A new catalyst system is the basis of a simple technology that appears to perform several conventional refinery processes in a single step.
Dubbed the Darcy process, it has shown impressive results in a small demonstration unit at a Texas Gulf Coast refinery. Inventor John Darcy says the results from the demonstration unit show that the process performs cracking, isomerization, desulfurization, and cyclization functions.
The refinery used the process to control amine and H2S formation by treating a preflash distillate with a boiling range of 170-678° F. The distillate is produced from blends of heavy Boscan and Bachequero crude oils from Venezuela.
The stream contains 0.5-1.2 wt % sulfur, depending on the crude blend being processed, and a road octane number of about 32. The process produces a water-white naphtha stream containing less than 0.02 wt % sulfur. The product obtained using one catalyst formulation has a road octane number greater than 70, says Darcy.
A gas chromatography/mass spectroscopy analysis of the feed and products shows that the catalyst increases paraffins, isoparaffins, and naphthenes, and decreases aromatics.
Given these shifts and the changes in molecular weight distribution, the process can convert middle distillate to naphtha, as is done in the demonstration unit, or gas oil to jet fuel.
"Natural gas streams can also be treated at the well head, after the slug catcher, to sweeten the gas stream," says Darcy. "This prevents microbial-induced corrosion during pipeline transportation."
The process is owned by InterGlobal Desulfurization Systems Inc. (IDS), Corpus Christi, Tex., which purchased the rights to the process from Darcy.
The process
The catalyst is an aqueous slurry of five or six inorganic components. It costs less than 20¢/bbl of feed processed, and it is regenerable on site, says Darcy. The ratios of the components can be changed, depending on the nature of the feedstock.

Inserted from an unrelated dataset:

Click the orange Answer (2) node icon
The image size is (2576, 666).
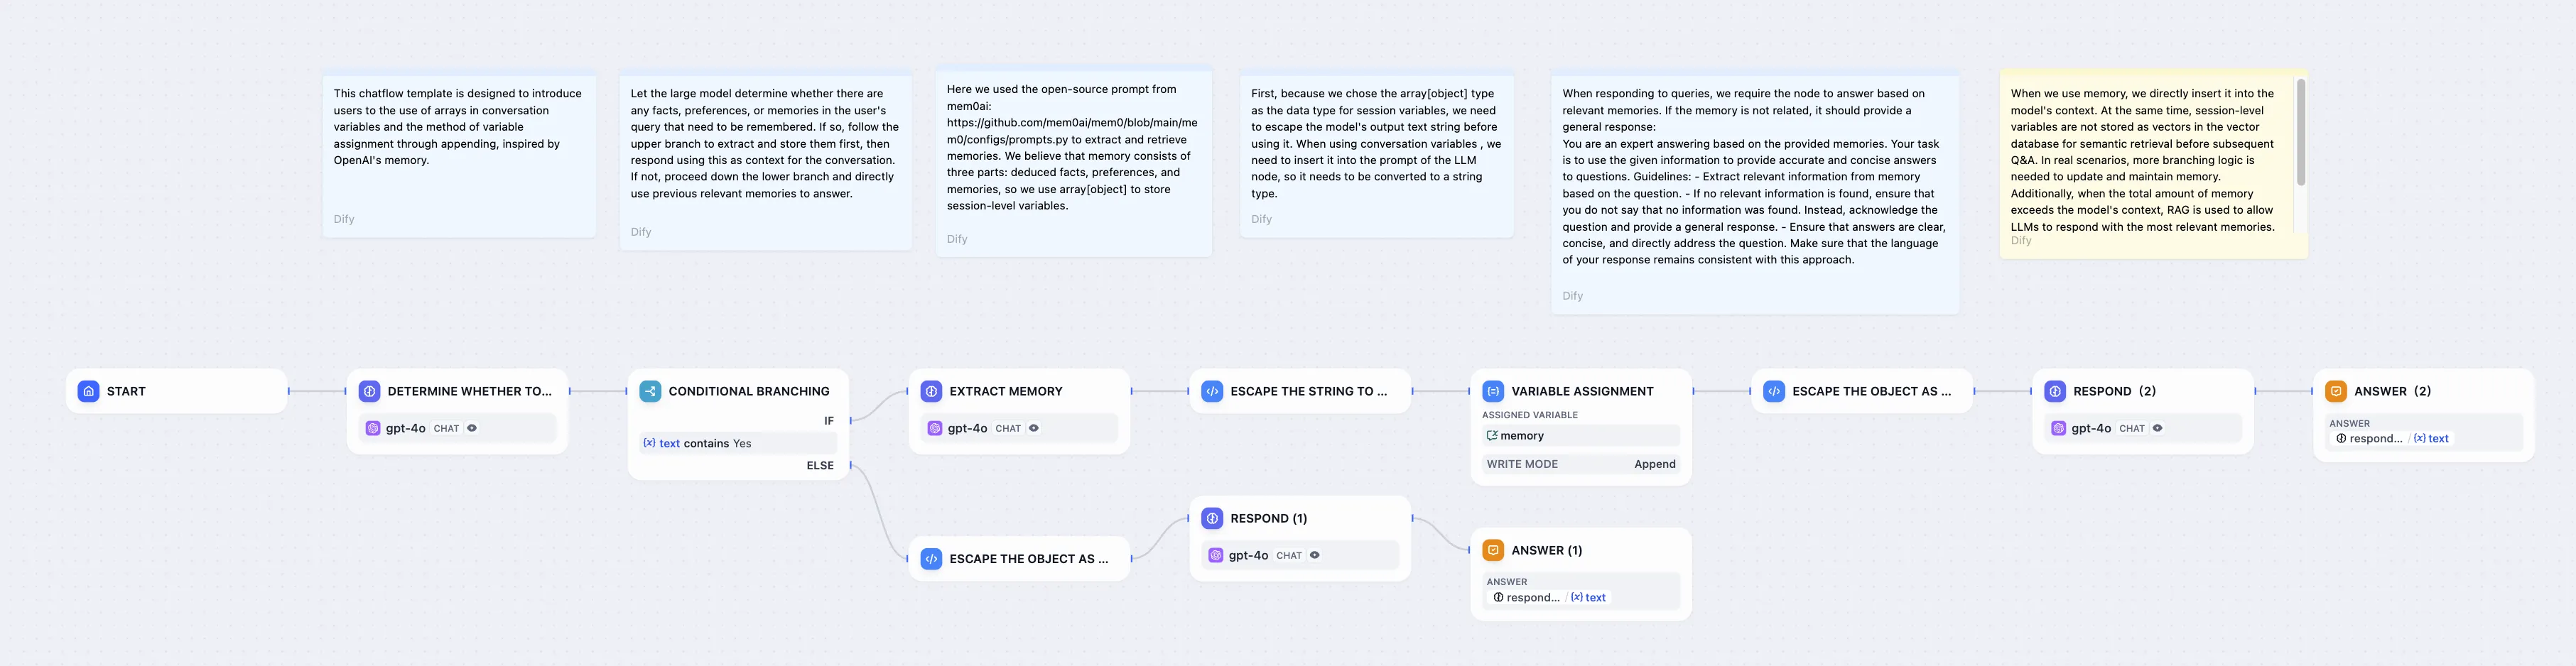(2336, 391)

The reactor in the demo unit is an 8 ft x 8 in. carbon steel pipe. The catalyst slurry is mixed with the vapor-phase feed stream at the base of the reactor. The product stream is removed from the top of the vessel, then condensed and sent to a water separator (Fig. 1 [24922 bytes]).
The catalyst attacks the sulfhydryl groups, cleaving the mercaptan molecule and removing the sulfur as an inorganic salt, according to Darcy.

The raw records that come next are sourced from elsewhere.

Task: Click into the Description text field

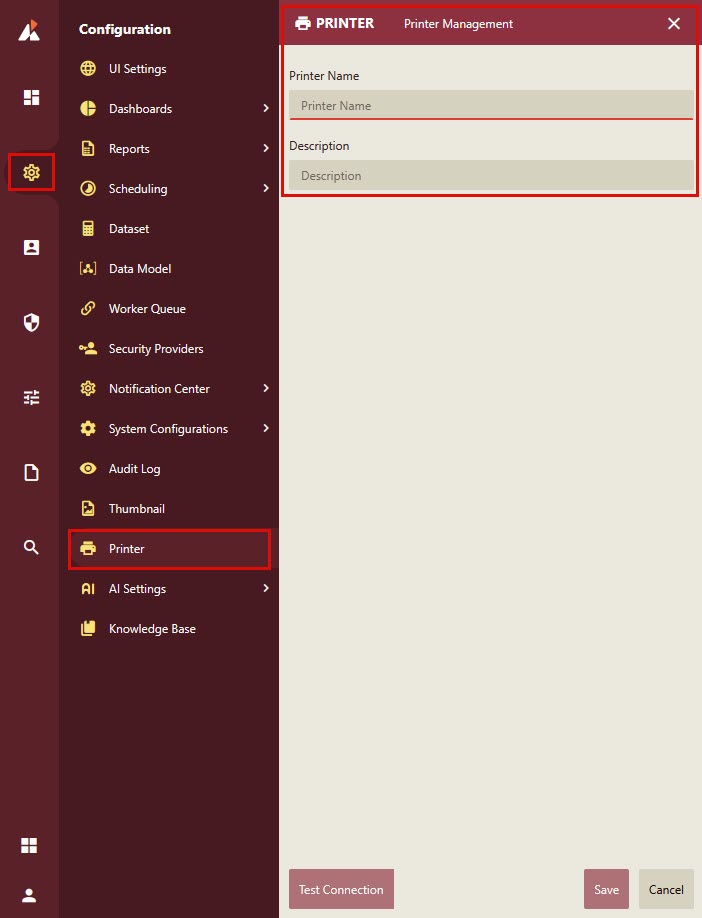Action: (491, 175)
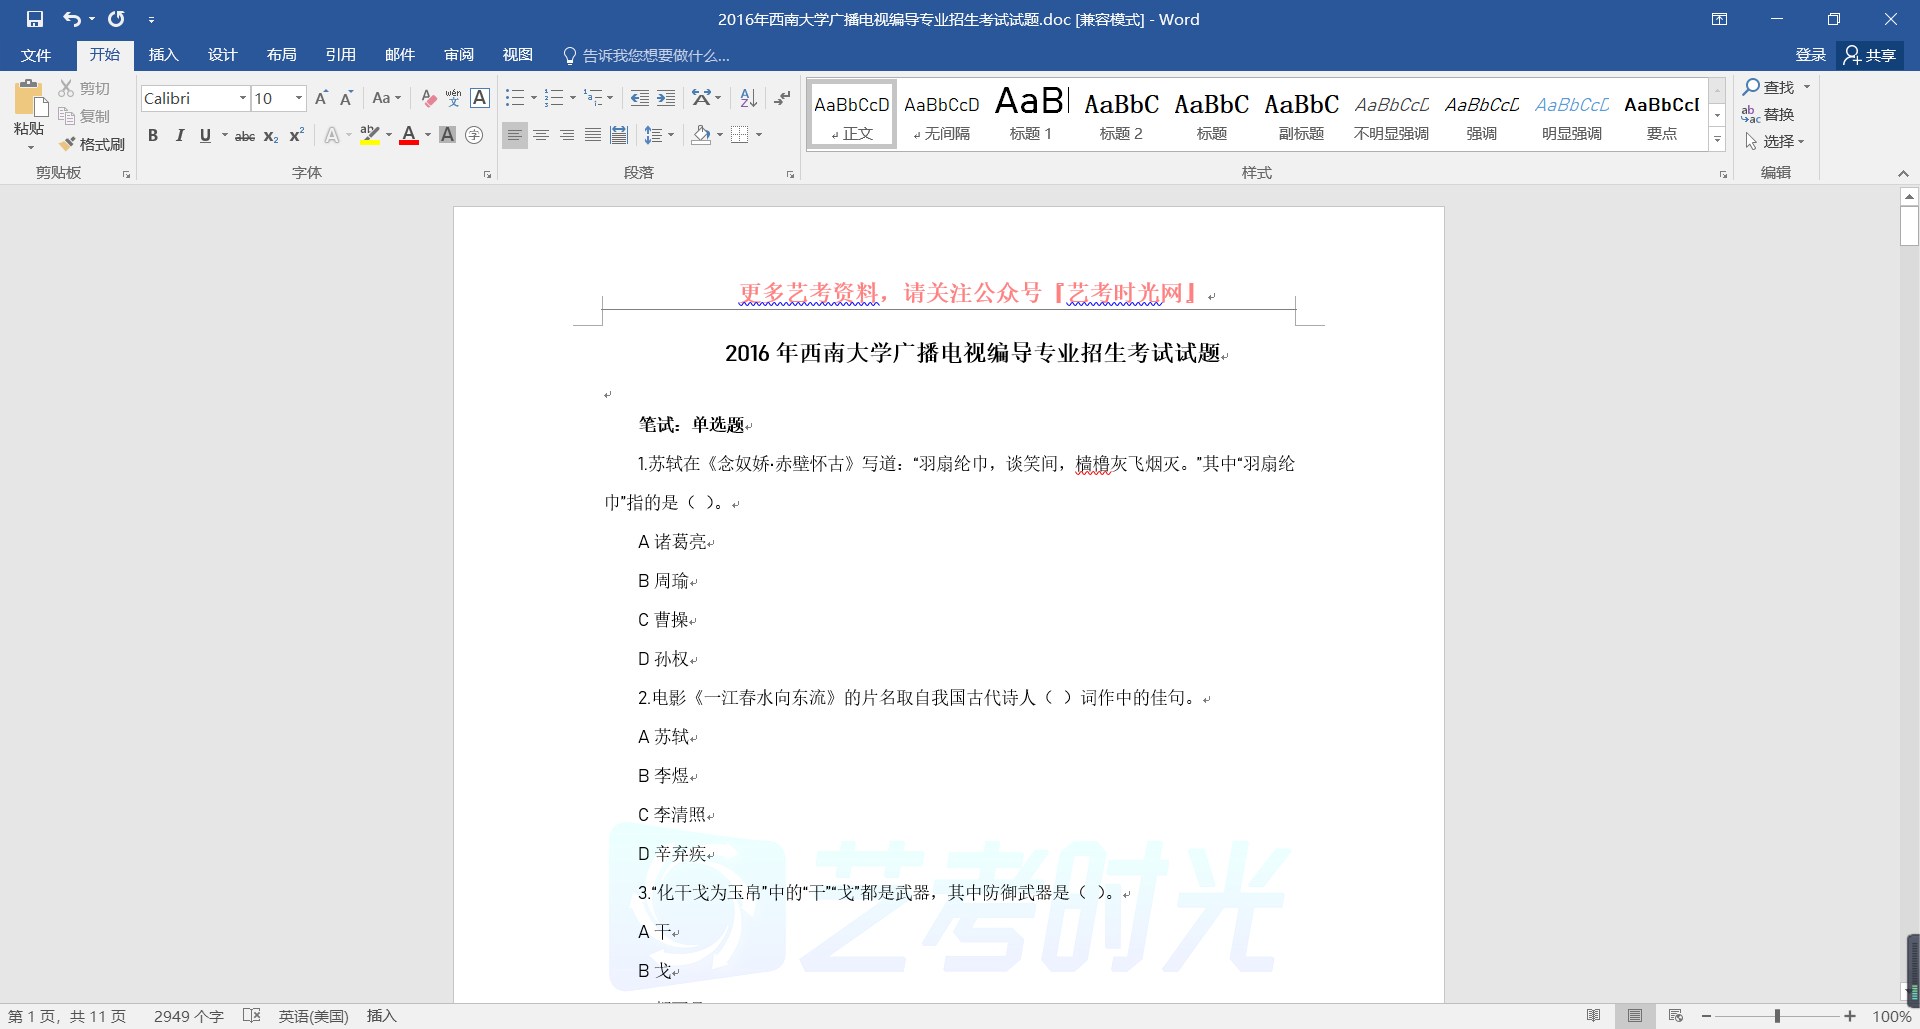
Task: Toggle Italic formatting button
Action: click(179, 135)
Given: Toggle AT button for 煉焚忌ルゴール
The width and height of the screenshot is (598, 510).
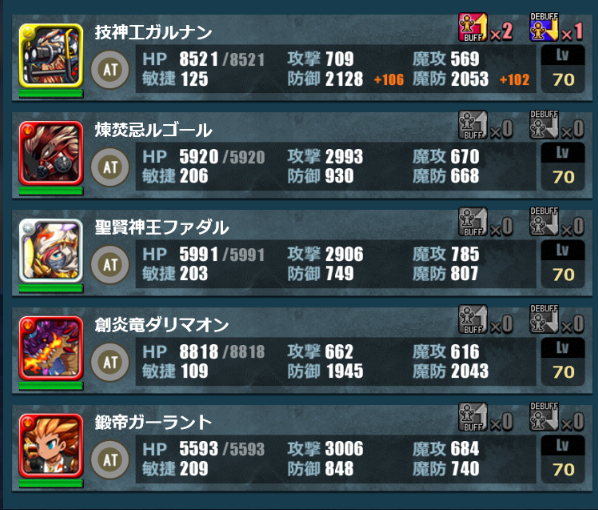Looking at the screenshot, I should 110,167.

"Hydrogen generated in the process is used within the process to hydrogenate olefins," he says.
This reaction not only reduces feed sulfur, but eliminates mercaptans and thiophenes, claims the inventor. Total sulfur removal at the Texas site was 99.5 wt %.
The problem
Before installation of the demo unit, the refinery had a problem with amines in its water treatment unit. The amines were being added to the preflash distillate to control naphthenic acid and H2S. The amines were subsequently removed in the water separation step (Fig. 1 [24922 bytes]).
A 16 gal/hr demonstration unit was installed at the refinery in March 1996. It operated until February 1997. During operation of the unit, the addition of amines was unnecessary, says Darcy. This halved the chemical costs associated with water treatment at the refinery.
According to a refinery source, chemical costs for 1995 totaled $82,815. After the Darcy process was installed, chemical costs for the first two quarters of 1996 were only $19,965. Darcy says refinery officials estimated that another $20,000/year could have been saved by reclaiming fuel gas from the unit.
Fig. 1 is a flow diagram of the process, as installed at the refinery. All analytical testing for the demonstration was performed by a third-party laboratory.
Figs. 2a-2d [38450 bytes] show analyses of the feedstock and the reaction products from two separate runs using different catalyst mixtures. The concentrations of paraffins, isoparaffins, naphthenes, and aromatics are plotted as a function of number of carbon atoms.
Figs. 2a and 2d illustrate the cracking capabilities of the process. Fig. 2b shows its isomerization qualities, and Fig. 2c indicates cyclization.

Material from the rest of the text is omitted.